• [Rows]:
· · · ·

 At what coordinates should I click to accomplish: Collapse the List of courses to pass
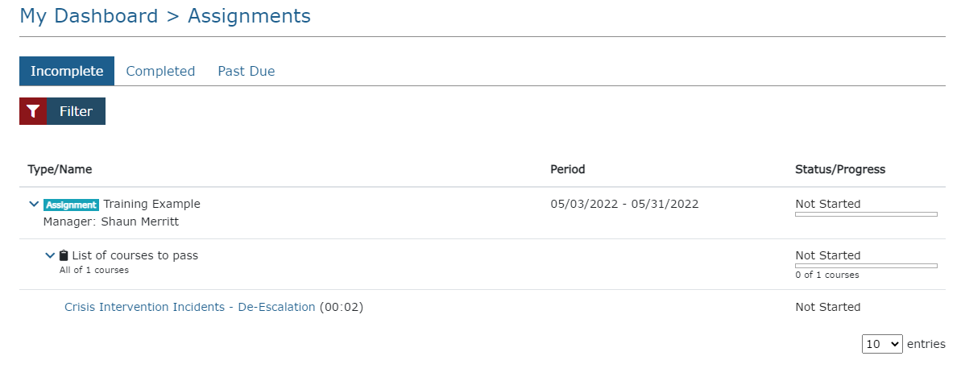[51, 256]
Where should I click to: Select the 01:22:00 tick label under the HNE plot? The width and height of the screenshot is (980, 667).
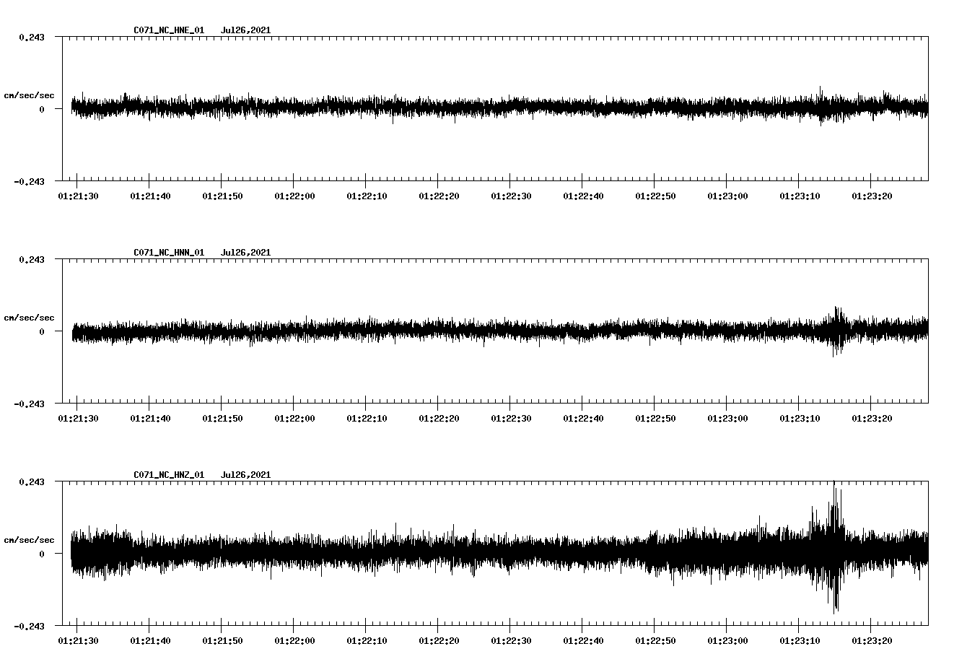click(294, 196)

· · · ·

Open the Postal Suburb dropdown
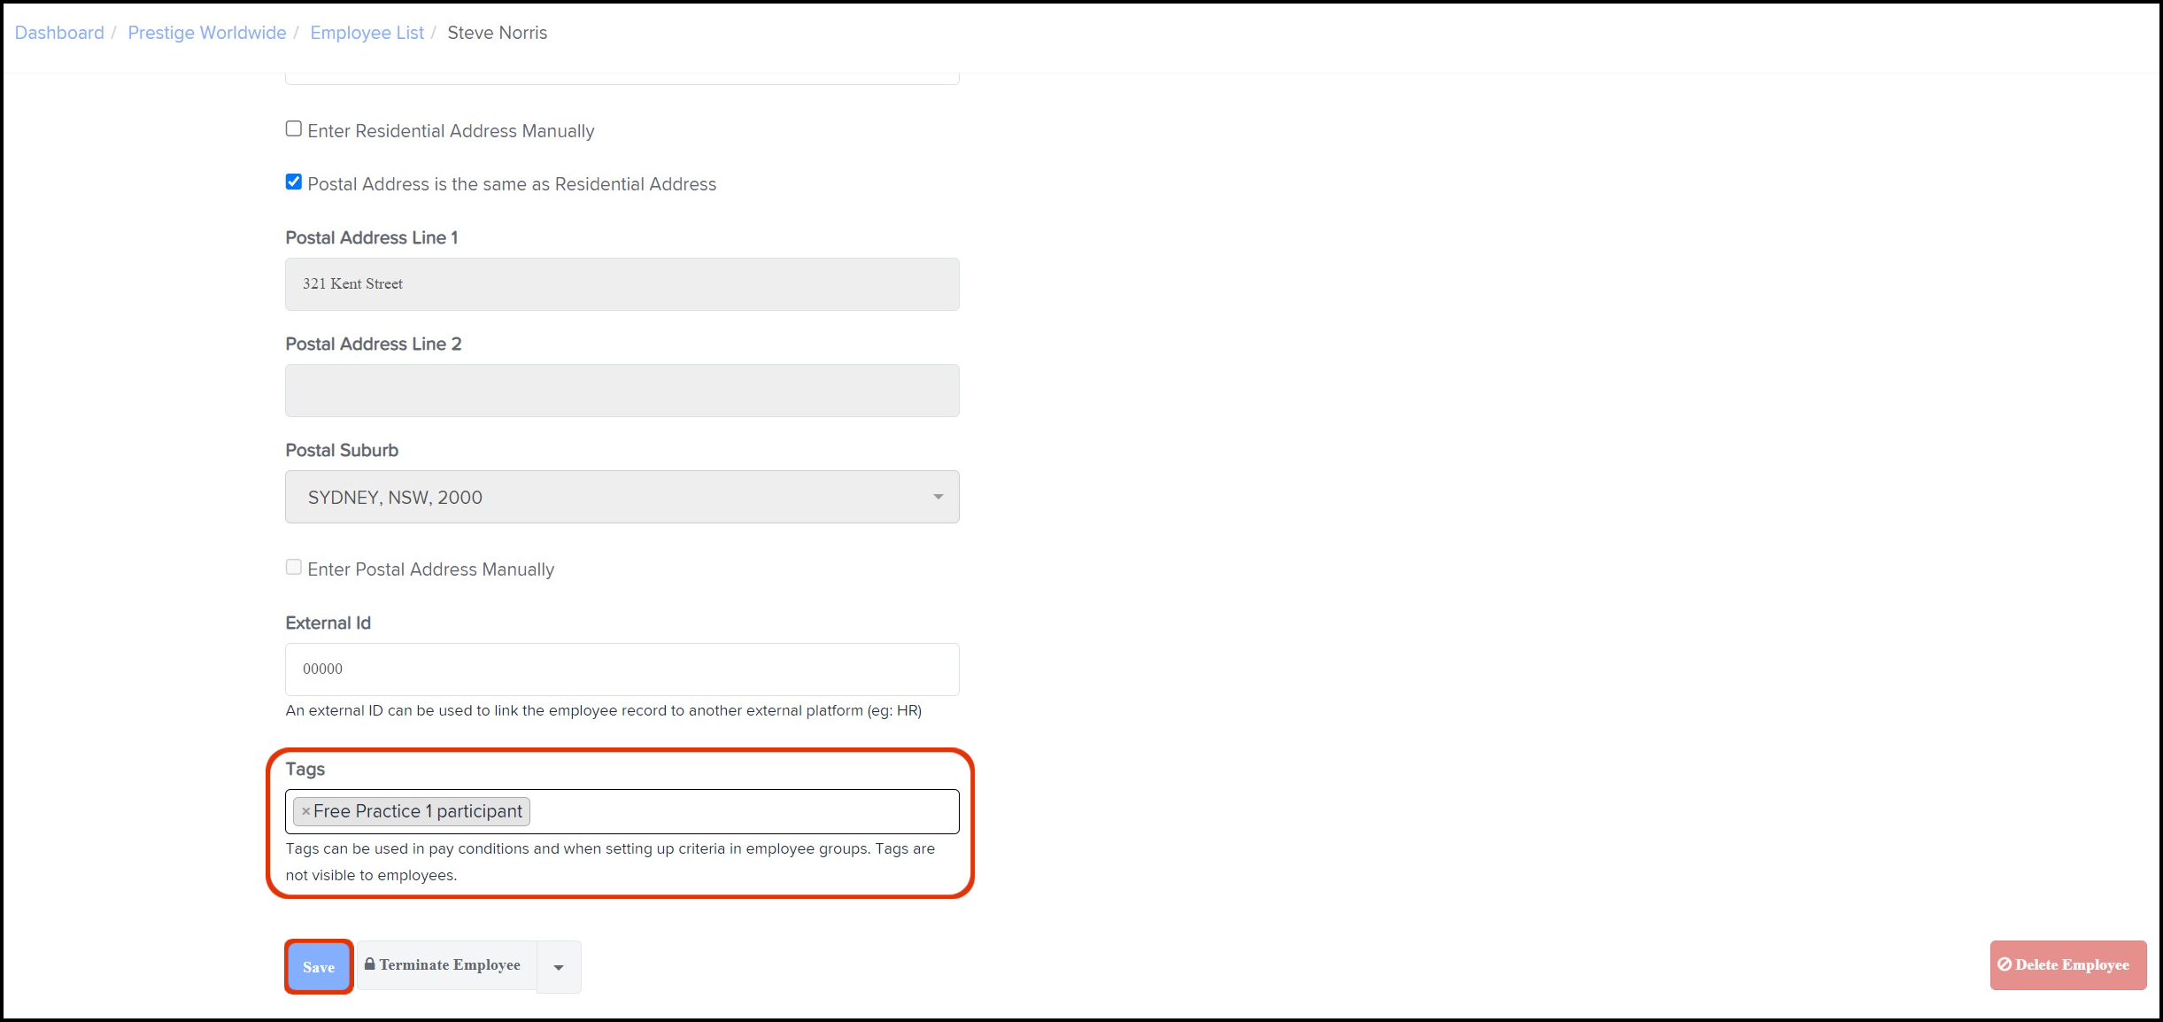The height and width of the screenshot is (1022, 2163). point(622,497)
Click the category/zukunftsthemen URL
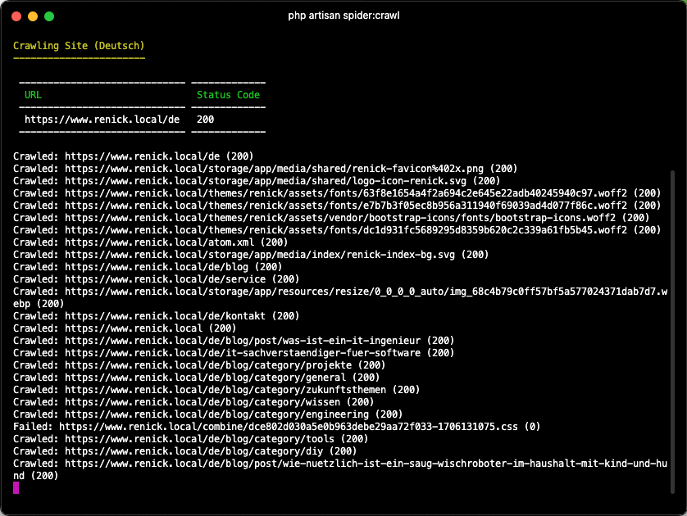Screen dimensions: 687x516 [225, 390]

· · · ·

• [Description of the task]: In the listing, take the lines from the one holding "Where should I" through the one holding "click(294, 196)", both included, and change "tick label" to "axis label". Give back only those lines with nothing else altered, and leave out the pictures.

• [Written solution]:
Where should I click to: Select the 01:22:00 axis label under the HNE plot? The width and height of the screenshot is (980, 667).
click(294, 196)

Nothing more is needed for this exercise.